A new engineered version of SpCas9, called HypaCas9, displays enhanced accuracy of editing without significant loss of efficiency at the desired target. Proofreading CRISPR One of the main concerns about the use of CRISPR in genomic editing is the possibility of 'off-target' events. Scientists have been modifying the central enzyme involved in CRISPR editing, Cas9 or its homologues, to reduce this unwanted property. Jennifer Doudna and colleagues describe a new version of this nuclease, HypaCas9, which enables more accurate editing, without substantial loss of efficiency on the desired target.
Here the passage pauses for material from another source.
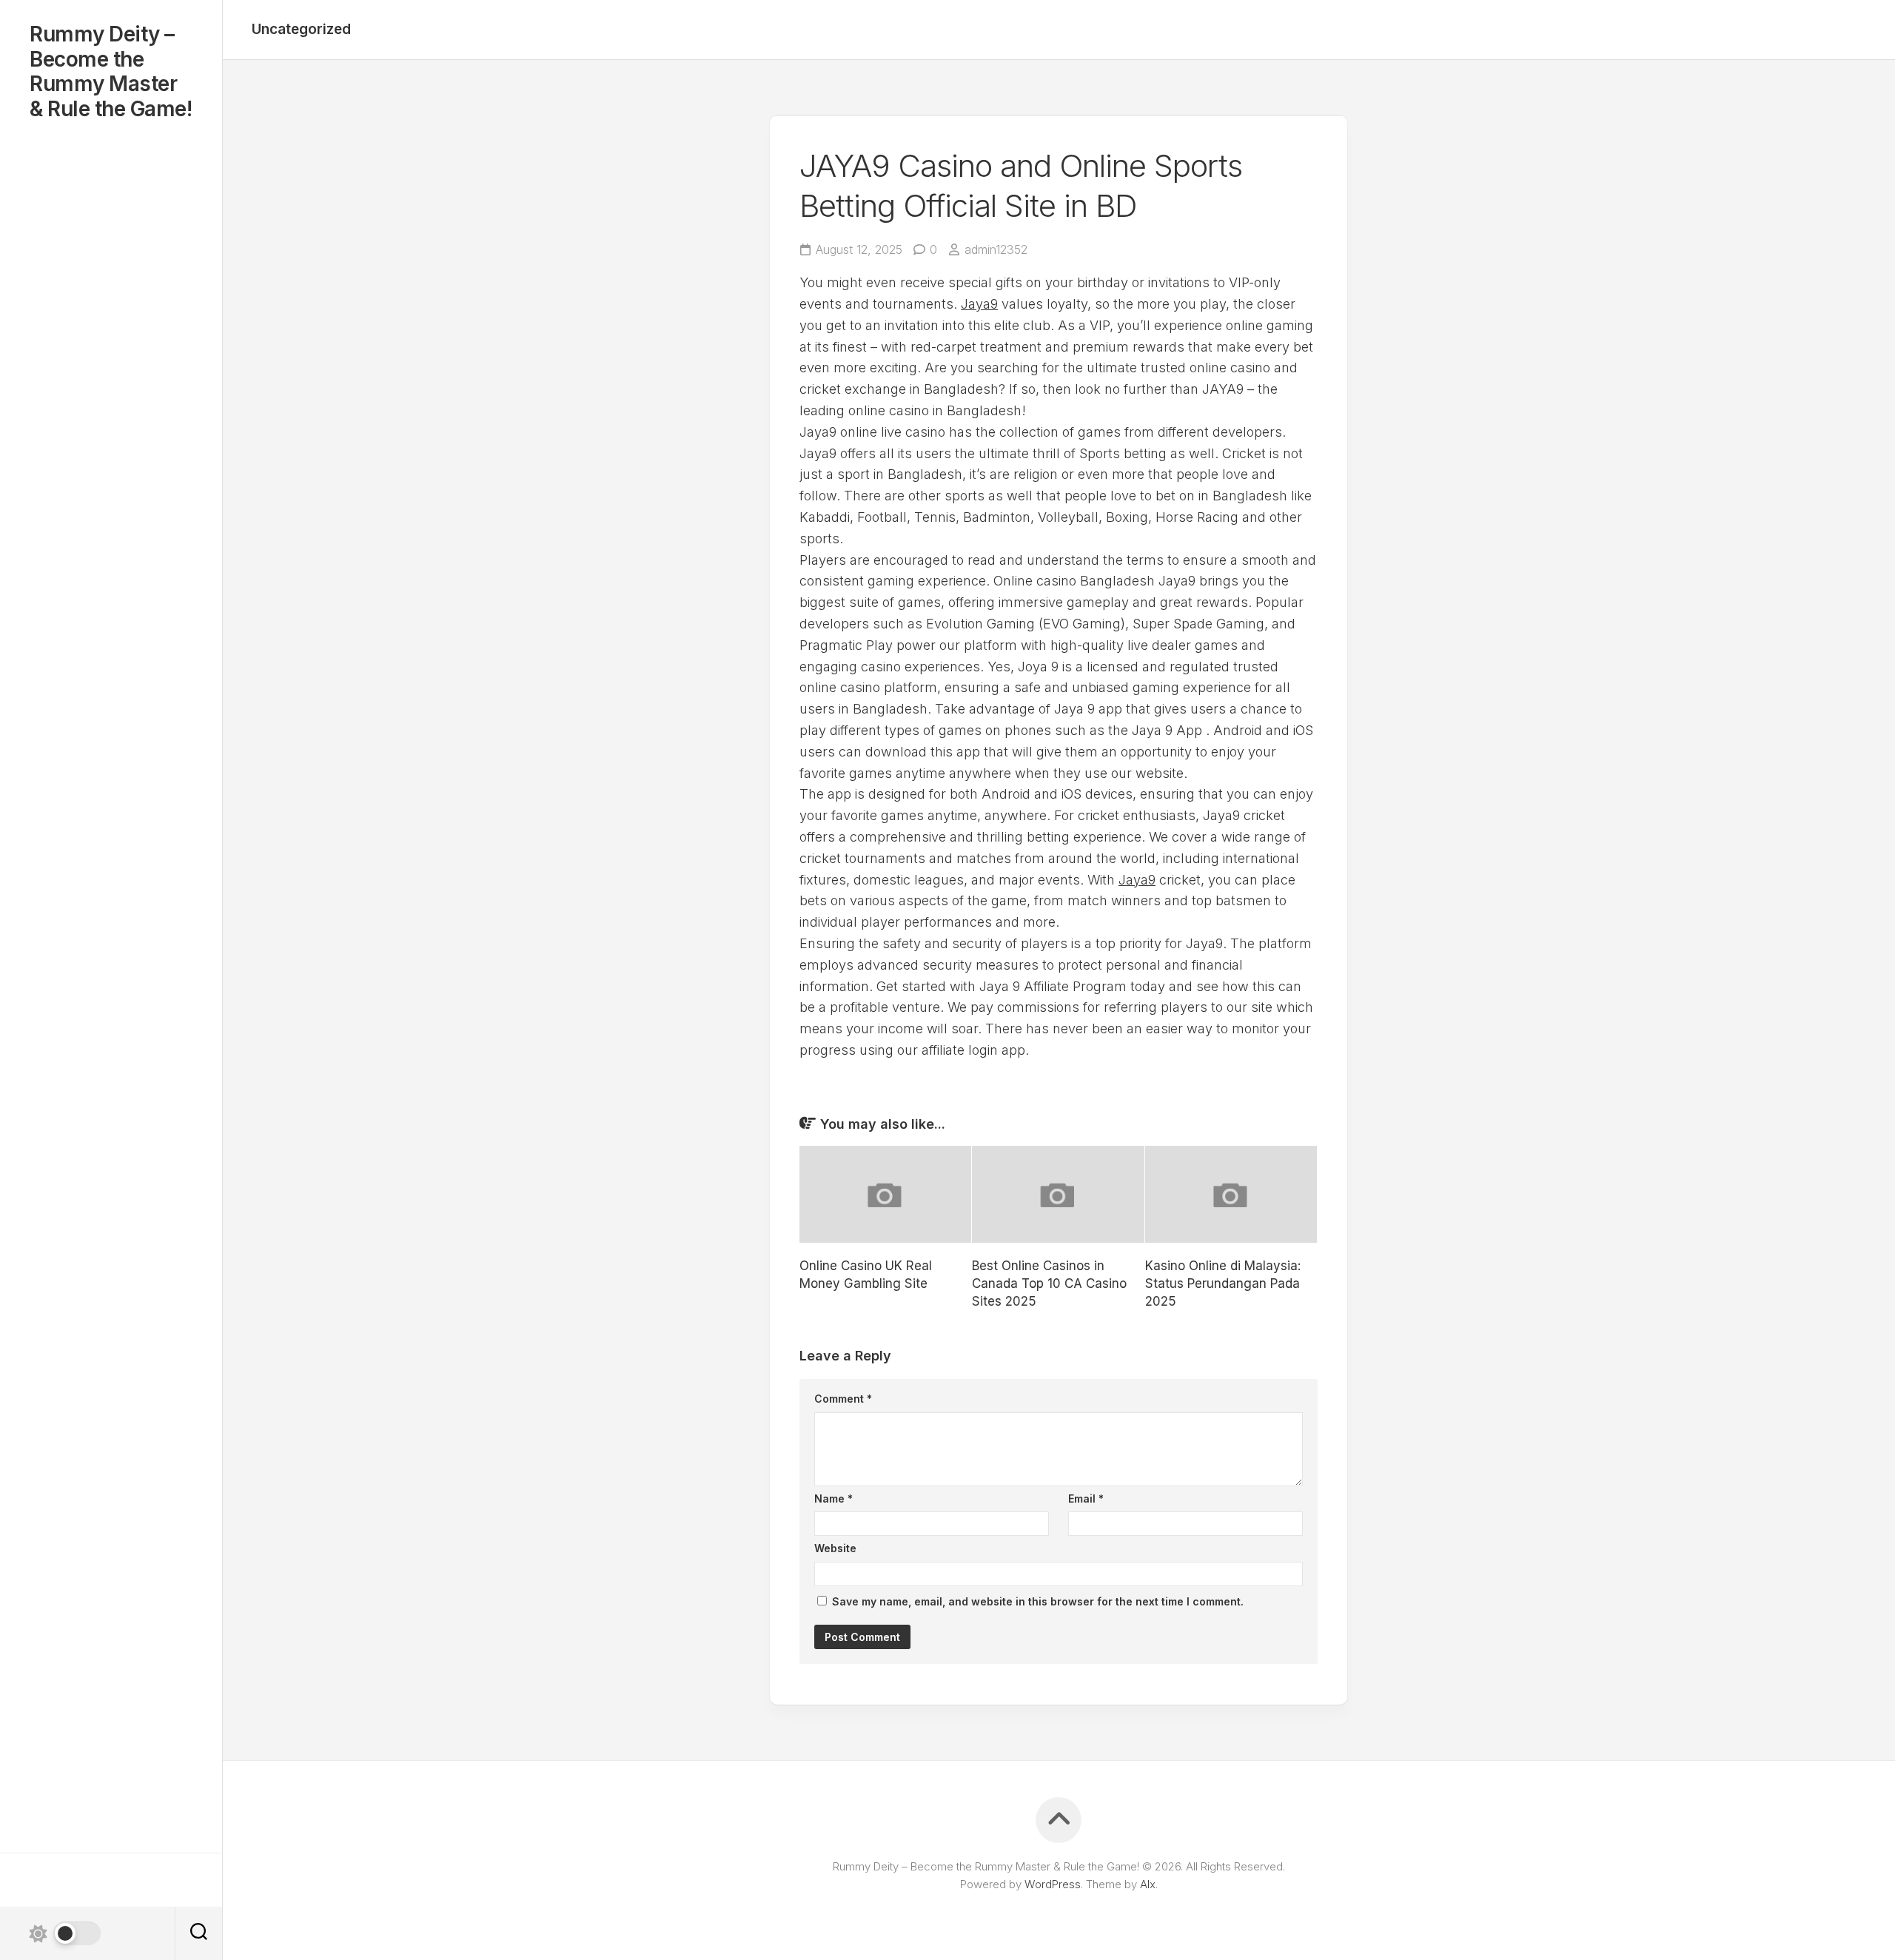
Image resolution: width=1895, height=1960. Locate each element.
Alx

The RNA-guided CRISPR–Cas9 nuclease from Streptococcus pyogenes (SpCas9) has been widely repurposed for genome editing 1 , 2 , 3 , 4 . High-fidelity (SpCas9-HF1) and enhanced specificity (eSpCas9(1.1)) variants exhibit substantially reduced off-target cleavage in human cells, but the mechanism of target discrimination and the potential to further improve fidelity are unknown 5 , 6 , 7 , 8 , 9 . Here, using single-molecule Förster resonance energy transfer experiments, we show that both SpCas9-HF1 and eSpCas9(1.1) are trapped in an inactive state 10 when bound to mismatched targets. We find that a non-catalytic domain within Cas9, REC3, recognizes target complementarity and governs the HNH nuclease to regulate overall catalytic competence. Exploiting this observation, we design a new hyper-accurate Cas9 variant (HypaCas9) that demonstrates high genome-wide specificity without compromising on-target activity in human cells. These results offer a more comprehensive model to rationalize and modify the balance between target recognition and nuclease activation for precision genome editing.